Task instructions:
Nothing in the records may be altered, so transcribe them exactly.

--- Supplied information ---

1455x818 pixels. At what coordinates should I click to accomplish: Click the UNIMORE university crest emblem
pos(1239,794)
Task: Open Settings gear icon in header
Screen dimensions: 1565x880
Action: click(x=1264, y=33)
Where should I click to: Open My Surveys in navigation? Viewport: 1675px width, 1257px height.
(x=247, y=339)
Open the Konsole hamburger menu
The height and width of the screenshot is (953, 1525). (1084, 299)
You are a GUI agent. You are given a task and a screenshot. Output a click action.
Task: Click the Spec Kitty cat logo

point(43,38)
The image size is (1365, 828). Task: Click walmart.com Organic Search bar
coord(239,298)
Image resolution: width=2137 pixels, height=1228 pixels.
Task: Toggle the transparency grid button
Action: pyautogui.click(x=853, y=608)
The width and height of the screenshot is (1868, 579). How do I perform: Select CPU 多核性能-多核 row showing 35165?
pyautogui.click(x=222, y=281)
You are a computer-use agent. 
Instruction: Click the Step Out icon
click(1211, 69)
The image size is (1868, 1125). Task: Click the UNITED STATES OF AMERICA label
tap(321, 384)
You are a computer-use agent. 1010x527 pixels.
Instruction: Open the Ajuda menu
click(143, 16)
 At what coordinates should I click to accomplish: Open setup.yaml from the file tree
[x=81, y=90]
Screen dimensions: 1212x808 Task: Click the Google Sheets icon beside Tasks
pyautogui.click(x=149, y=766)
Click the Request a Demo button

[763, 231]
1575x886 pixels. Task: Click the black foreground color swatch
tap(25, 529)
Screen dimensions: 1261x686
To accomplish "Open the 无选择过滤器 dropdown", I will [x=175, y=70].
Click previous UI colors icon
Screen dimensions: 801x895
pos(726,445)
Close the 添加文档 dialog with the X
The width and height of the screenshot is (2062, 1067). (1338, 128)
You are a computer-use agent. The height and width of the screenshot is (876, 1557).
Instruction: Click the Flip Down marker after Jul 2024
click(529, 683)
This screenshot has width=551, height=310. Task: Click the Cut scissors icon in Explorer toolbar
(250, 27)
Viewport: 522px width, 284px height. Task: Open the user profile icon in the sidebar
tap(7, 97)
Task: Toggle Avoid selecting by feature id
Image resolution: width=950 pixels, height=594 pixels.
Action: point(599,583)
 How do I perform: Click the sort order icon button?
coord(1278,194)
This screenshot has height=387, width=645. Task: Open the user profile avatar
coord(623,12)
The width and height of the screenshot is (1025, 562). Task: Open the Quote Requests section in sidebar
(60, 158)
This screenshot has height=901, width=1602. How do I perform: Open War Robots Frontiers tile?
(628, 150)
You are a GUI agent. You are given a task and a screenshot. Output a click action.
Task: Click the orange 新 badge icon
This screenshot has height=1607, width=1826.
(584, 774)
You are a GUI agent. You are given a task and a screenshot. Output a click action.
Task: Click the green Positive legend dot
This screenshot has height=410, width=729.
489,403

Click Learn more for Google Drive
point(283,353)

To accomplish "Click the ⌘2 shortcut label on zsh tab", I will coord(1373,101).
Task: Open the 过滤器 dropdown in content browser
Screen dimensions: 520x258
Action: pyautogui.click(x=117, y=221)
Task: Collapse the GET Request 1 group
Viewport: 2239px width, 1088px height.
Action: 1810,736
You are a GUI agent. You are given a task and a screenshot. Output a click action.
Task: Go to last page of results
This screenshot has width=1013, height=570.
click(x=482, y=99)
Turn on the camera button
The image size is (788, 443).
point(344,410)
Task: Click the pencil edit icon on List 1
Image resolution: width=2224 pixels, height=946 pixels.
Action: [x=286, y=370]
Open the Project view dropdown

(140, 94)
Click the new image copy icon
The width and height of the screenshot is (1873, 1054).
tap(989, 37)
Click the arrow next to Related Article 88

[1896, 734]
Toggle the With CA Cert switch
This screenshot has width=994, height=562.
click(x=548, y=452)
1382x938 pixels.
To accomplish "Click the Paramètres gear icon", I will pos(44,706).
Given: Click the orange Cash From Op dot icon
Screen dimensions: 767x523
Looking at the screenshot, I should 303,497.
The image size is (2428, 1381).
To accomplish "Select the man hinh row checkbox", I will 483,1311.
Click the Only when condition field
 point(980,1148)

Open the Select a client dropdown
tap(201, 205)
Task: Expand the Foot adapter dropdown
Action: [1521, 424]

---

Answer to this exercise:
1455x818 pixels. At what coordinates should I click to accomplish: Click the UNIMORE university crest emblem
pos(1239,794)
Task: Open Settings gear icon in header
Screen dimensions: 1565x880
Action: click(x=1264, y=33)
Where should I click to: Open My Surveys in navigation? Viewport: 1675px width, 1257px height.
(x=247, y=339)
Open the Konsole hamburger menu
The height and width of the screenshot is (953, 1525). (1084, 299)
You are a GUI agent. You are given a task and a screenshot. Output a click action.
Task: Click the Spec Kitty cat logo

point(43,38)
The image size is (1365, 828). Task: Click walmart.com Organic Search bar
coord(239,298)
Image resolution: width=2137 pixels, height=1228 pixels.
Task: Toggle the transparency grid button
Action: pyautogui.click(x=853, y=608)
The width and height of the screenshot is (1868, 579). How do I perform: Select CPU 多核性能-多核 row showing 35165?
pyautogui.click(x=222, y=281)
You are a computer-use agent. 
Instruction: Click the Step Out icon
click(1211, 69)
The image size is (1868, 1125). Task: Click the UNITED STATES OF AMERICA label
tap(321, 384)
You are a computer-use agent. 1010x527 pixels.
Instruction: Open the Ajuda menu
click(143, 16)
 At what coordinates should I click to accomplish: Open setup.yaml from the file tree
[x=81, y=90]
Screen dimensions: 1212x808 Task: Click the Google Sheets icon beside Tasks
pyautogui.click(x=149, y=766)
Click the Request a Demo button

[763, 231]
1575x886 pixels. Task: Click the black foreground color swatch
tap(25, 529)
Screen dimensions: 1261x686
To accomplish "Open the 无选择过滤器 dropdown", I will [x=175, y=70].
Click previous UI colors icon
Screen dimensions: 801x895
pos(726,445)
Close the 添加文档 dialog with the X
The width and height of the screenshot is (2062, 1067). (1338, 128)
You are a computer-use agent. The height and width of the screenshot is (876, 1557).
Instruction: Click the Flip Down marker after Jul 2024
click(529, 683)
This screenshot has width=551, height=310. Task: Click the Cut scissors icon in Explorer toolbar
(250, 27)
Viewport: 522px width, 284px height. Task: Open the user profile icon in the sidebar
tap(7, 97)
Task: Toggle Avoid selecting by feature id
Image resolution: width=950 pixels, height=594 pixels.
Action: point(599,583)
 How do I perform: Click the sort order icon button?
coord(1278,194)
This screenshot has height=387, width=645. Task: Open the user profile avatar
coord(623,12)
The width and height of the screenshot is (1025, 562). Task: Open the Quote Requests section in sidebar
(60, 158)
This screenshot has height=901, width=1602. How do I perform: Open War Robots Frontiers tile?
(628, 150)
You are a GUI agent. You are given a task and a screenshot. Output a click action.
Task: Click the orange 新 badge icon
This screenshot has height=1607, width=1826.
(584, 774)
You are a GUI agent. You are given a task and a screenshot. Output a click action.
Task: Click the green Positive legend dot
This screenshot has height=410, width=729.
489,403

Click Learn more for Google Drive
point(283,353)

To accomplish "Click the ⌘2 shortcut label on zsh tab", I will coord(1373,101).
Task: Open the 过滤器 dropdown in content browser
Screen dimensions: 520x258
Action: pyautogui.click(x=117, y=221)
Task: Collapse the GET Request 1 group
Viewport: 2239px width, 1088px height.
Action: 1810,736
You are a GUI agent. You are given a task and a screenshot. Output a click action.
Task: Go to last page of results
This screenshot has width=1013, height=570.
click(x=482, y=99)
Turn on the camera button
The image size is (788, 443).
point(344,410)
Task: Click the pencil edit icon on List 1
Image resolution: width=2224 pixels, height=946 pixels.
Action: [x=286, y=370]
Open the Project view dropdown

(140, 94)
Click the new image copy icon
The width and height of the screenshot is (1873, 1054).
tap(989, 37)
Click the arrow next to Related Article 88

[1896, 734]
Toggle the With CA Cert switch
This screenshot has width=994, height=562.
click(x=548, y=452)
1382x938 pixels.
To accomplish "Click the Paramètres gear icon", I will pos(44,706).
Given: Click the orange Cash From Op dot icon
Screen dimensions: 767x523
Looking at the screenshot, I should 303,497.
The image size is (2428, 1381).
To accomplish "Select the man hinh row checkbox", I will 483,1311.
Click the Only when condition field
 point(980,1148)

Open the Select a client dropdown
tap(201, 205)
Task: Expand the Foot adapter dropdown
Action: [1521, 424]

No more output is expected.